The left hand side is from AS10-34-5013, the right hand side AS10-34-5019. The weather patterns are undeniably the same, but it does not take much time to identify the differences between them. Looking at the California coastline, the bank of cloud hugging the coastline south of San Francisco and extending south west into the Pacific is much less developed in 5013.

This bank of cloud then joins offshore with a much larger one between Los Angeles and Geronimo Island lighthouse, and it is very likely that these are large fog banks (the same ones mentioned by John Young), as there is a small hole in the cloud in roughly the same position as Guadeloupe The shape and size of the clear area north of Los Angeles is also different in the two photographs. Further to the west, a thin stream of cloud running north-south (top left) is much closer to the US coast in the later photograph, suggesting that this is higher altitude cloud moving more rapidly than the sea level fog bank.

The existence of fog banks is confirmed by the 1973 WMO report, which describes them further north off British Columbia (see figure 4.2.1.17).

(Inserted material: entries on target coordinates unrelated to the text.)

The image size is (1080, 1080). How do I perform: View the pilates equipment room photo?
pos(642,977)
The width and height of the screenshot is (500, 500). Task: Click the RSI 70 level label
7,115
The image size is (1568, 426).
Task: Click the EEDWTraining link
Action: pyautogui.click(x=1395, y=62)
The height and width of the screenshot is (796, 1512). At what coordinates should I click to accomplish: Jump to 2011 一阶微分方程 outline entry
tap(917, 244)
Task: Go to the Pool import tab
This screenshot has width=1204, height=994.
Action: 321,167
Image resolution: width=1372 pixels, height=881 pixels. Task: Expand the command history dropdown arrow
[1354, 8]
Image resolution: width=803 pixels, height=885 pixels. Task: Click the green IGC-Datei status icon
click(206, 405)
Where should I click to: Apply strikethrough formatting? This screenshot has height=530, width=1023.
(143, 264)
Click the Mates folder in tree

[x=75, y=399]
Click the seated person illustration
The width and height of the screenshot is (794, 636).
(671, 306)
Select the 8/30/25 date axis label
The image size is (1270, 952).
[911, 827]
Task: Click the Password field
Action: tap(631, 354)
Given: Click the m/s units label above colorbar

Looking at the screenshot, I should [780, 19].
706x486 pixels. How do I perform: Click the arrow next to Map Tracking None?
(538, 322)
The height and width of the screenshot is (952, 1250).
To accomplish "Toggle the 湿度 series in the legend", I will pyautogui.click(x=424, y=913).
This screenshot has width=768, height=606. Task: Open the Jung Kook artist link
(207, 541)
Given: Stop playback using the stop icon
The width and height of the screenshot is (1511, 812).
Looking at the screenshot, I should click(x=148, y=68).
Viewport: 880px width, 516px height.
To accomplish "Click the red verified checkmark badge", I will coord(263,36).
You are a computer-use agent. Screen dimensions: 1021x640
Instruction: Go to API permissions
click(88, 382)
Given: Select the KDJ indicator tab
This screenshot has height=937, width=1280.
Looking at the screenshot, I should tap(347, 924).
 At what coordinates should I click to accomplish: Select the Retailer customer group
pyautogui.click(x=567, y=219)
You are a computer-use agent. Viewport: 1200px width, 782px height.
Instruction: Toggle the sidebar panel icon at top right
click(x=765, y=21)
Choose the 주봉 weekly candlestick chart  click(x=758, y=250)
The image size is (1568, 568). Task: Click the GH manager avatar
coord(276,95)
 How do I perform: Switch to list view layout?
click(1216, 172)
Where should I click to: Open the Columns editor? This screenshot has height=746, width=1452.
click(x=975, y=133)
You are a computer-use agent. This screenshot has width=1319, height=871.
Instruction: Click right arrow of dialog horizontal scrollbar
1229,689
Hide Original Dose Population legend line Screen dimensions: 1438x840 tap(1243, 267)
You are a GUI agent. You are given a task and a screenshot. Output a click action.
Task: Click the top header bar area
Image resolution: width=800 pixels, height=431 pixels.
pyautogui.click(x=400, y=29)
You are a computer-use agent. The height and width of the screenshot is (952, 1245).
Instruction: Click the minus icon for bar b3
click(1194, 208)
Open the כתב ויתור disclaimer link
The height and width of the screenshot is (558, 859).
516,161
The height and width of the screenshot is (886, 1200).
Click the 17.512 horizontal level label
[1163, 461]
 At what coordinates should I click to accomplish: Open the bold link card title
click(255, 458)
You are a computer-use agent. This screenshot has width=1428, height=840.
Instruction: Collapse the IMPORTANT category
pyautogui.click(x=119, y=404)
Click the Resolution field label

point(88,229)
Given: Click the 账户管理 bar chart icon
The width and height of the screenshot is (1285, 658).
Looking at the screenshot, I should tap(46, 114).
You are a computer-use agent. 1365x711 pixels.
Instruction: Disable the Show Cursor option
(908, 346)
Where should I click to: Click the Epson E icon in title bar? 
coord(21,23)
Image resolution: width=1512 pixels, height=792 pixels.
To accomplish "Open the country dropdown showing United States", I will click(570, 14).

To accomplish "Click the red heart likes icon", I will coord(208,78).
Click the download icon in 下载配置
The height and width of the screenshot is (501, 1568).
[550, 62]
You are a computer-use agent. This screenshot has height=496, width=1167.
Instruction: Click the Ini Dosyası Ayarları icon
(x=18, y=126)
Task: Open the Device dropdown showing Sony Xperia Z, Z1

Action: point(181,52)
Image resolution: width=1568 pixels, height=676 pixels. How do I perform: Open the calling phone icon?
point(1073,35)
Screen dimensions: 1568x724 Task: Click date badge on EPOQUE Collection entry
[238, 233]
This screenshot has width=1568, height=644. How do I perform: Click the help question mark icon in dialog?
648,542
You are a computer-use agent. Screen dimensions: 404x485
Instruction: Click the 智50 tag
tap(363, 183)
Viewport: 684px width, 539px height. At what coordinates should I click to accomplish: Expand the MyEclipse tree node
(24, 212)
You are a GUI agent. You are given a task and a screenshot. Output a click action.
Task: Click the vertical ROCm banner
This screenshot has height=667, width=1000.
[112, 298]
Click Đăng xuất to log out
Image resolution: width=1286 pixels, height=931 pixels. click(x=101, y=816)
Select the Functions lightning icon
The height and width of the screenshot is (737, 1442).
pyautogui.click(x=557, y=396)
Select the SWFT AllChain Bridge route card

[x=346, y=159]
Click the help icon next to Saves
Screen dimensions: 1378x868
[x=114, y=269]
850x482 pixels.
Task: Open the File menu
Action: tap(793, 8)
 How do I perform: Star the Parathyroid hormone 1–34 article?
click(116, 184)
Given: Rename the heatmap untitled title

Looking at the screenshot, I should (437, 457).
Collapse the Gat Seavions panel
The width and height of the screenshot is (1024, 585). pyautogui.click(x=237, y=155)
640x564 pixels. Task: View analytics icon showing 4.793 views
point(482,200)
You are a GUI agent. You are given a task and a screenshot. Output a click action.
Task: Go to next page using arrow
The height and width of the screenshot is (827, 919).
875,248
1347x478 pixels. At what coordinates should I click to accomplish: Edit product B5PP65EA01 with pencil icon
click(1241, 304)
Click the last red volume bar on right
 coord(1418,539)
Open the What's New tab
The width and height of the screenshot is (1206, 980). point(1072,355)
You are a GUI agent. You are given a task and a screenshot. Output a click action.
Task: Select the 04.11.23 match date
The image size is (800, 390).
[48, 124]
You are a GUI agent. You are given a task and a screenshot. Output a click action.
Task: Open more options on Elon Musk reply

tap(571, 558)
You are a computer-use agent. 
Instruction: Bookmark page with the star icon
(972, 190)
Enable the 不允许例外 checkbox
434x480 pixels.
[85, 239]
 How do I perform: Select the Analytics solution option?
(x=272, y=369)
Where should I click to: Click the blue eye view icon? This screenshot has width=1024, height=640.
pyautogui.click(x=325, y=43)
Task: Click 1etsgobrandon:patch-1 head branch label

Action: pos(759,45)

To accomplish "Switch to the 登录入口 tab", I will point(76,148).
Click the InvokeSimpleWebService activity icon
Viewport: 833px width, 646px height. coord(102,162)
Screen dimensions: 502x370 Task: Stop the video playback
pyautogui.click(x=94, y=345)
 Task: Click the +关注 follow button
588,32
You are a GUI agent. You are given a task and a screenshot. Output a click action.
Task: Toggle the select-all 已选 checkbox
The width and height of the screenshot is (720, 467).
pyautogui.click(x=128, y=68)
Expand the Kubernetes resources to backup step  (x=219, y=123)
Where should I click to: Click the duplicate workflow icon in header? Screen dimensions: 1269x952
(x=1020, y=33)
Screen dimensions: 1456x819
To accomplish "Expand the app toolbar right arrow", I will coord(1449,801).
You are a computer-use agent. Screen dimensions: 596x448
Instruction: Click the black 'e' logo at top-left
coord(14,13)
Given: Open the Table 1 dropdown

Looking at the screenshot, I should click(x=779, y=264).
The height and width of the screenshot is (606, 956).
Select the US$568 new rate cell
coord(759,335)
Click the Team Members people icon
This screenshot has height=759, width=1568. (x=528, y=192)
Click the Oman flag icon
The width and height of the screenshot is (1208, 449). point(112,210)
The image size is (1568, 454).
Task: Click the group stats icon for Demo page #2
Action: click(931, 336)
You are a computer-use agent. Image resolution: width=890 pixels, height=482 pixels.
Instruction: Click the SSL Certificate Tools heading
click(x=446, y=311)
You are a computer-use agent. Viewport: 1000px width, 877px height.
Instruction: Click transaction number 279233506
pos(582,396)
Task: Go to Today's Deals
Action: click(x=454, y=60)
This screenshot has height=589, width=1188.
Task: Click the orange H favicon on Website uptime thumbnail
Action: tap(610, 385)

Figure 4.2.16: US & Mexico Pacific coastline from AS10-34-5013 (left) and AS10-34-5019 (right)



Figure 4.2.1.17: Section of AS10-34-5019 compared with visible (left) and IR (centre) satellite images in a 1973 WMO report, taken at 09:00 GMT on the 19th.



Over the whole of figure 4.2.9, there is not a single cloud that has not in some way altered in a manner consistent with weather system development over time.


Like the ATS image, less of the NIMBUS image is available for use because of the orientation of the Earth and the availability of NIMBUS tracks, but those that are shown do feature weather patterns that match those of AS10-34-5019. ESSA's orbit nearest the terminator is 1017 (track 3), which commenced at 18:07. NIMBUS' equivalent was number 460, which commenced at 14:35.


It’s also interesting to compare AS10-34-5019 with AS10-34-5015, which (judging by the terminator) was taken at roughly the same time, but the amount of shadowed Earth visible suggests a slightly different angle – one consistent with a trajectory heading towards the moon away from Earth.